If you wish to establish a new company in India, you need to follow some procedures in order to get your desired company to formally register in the register of companies. A Company Registration is essential for its functions as an unregistered company is not deemed as a separate legal entity and is not guarded against any formal grievances either. Hence, in order to function successfully, you need to perform the below-mentioned procedures as marked in the Companies Act,2013.
Steps for Incorporation of the company
- Choosing an appropriate name
First and foremost, you would need to choose a name for your proposed company which indicates the main objects or purpose of the company. You need to ensure that the name(s) you have chosen does not resemble the name of any other existing and registered company. Also, the preferred names must not violate the provisions of the Prevention of Improper Use Act, 1950. For ensuring the availability of a name, you can use the online portal of the Ministry of Corporate Affairs for the Incorporation of companies.
- Applying for the name
After you have selected the names (up to a maximum of six), you would need to arrange them in order of preference. When this is done, apply for the availability of the company name to the concerned Registrar of Companies using Form1 A, costing a fee of Rs. 500/- In case the name is not available, the applicant has to reapply with a new name on the same application.

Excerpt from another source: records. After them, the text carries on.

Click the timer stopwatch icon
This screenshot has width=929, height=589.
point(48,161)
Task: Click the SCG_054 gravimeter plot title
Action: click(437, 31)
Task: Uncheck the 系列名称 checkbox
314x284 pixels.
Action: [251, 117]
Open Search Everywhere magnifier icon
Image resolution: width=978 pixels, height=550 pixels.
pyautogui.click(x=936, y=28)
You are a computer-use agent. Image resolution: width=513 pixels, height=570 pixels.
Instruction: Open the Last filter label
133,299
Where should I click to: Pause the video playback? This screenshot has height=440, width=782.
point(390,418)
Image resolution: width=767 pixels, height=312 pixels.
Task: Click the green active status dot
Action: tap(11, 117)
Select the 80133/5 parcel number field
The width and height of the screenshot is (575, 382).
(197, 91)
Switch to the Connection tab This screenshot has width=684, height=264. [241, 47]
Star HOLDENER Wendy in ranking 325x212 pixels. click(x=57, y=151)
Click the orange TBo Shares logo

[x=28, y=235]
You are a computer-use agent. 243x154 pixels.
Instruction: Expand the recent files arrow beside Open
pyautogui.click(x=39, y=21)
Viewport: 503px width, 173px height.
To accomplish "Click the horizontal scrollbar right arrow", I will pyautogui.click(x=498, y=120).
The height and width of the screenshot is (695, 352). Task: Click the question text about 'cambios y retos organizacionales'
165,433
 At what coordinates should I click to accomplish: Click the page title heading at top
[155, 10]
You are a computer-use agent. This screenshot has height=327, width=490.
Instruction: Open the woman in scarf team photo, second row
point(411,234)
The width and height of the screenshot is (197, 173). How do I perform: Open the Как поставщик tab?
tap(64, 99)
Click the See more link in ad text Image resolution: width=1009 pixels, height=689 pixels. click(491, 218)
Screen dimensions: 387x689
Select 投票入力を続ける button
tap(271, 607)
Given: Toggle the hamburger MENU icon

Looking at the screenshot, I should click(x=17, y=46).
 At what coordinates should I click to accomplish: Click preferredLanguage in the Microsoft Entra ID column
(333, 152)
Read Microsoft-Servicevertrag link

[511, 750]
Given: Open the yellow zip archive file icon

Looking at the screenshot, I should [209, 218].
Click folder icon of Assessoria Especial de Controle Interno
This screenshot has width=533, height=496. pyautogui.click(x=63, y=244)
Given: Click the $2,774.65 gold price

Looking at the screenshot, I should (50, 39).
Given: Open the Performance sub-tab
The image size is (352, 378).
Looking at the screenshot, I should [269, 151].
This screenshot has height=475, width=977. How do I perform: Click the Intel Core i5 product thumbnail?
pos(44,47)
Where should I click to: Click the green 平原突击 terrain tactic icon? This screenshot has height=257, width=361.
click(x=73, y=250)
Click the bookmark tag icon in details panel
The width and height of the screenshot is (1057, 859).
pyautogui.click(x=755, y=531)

- Applying for registration
After the RoC approves the name, the applicant has to file for registration of the company within 60 days by filing the relevant forms (Form 1, 18 and 32).
- Arranging MoA and AoA
For Company Registration, one needs to arrange a number of documents such as the Memorandum and Articles of association by the needed solicitors. The Memorandum and Articles of association need to be signed by a minimum of two subscribers with relevant details such as his/her father’s name, address and occupation, the number of shares they are subscribing to and the acknowledgment of a witness. These documents are then duly stamped and need to approve by the RoC.
- Filing documents
The applicant needs to file the following forms along with required documents as instructed in each form:
- Form 1
- Form 18
- Form 32
After you have filed these forms, pay the required fees and send over the physical copy of Memorandum of Association and Article of Association to the RoC.
After all the forms are processed and approved, the applicant would receive the Certificate of Incorporation from the RoC which proves the corporate identity of the incorporated company.
- Obtaining commencement of Business certificate for Public Limited companies
Additional steps need to be performed by the Public limited companies to commence their business. For this purpose, they need to obtain the Certificate for commencement of business. For obtaining this certificate, they need to file a declaration in Form 20 and attach a statement in lieu of the schedule III of the prospectus or file Form 19 with the attached schedule II prospectus. After the forms are approved, the certificate would be generated.
- Additional steps for a Part IX Company
A Part IX Company has to file the Form 37 and Form 39 additional to the filing of Form 1,8 and 32. The company is needed to file Form 1 and then Forms 18, 32, 37 and 39 separately or simultaneously.
Once, all these procedures are duly performed and are respectively approved by the RoC, the company would obtain a legal and corporate identity.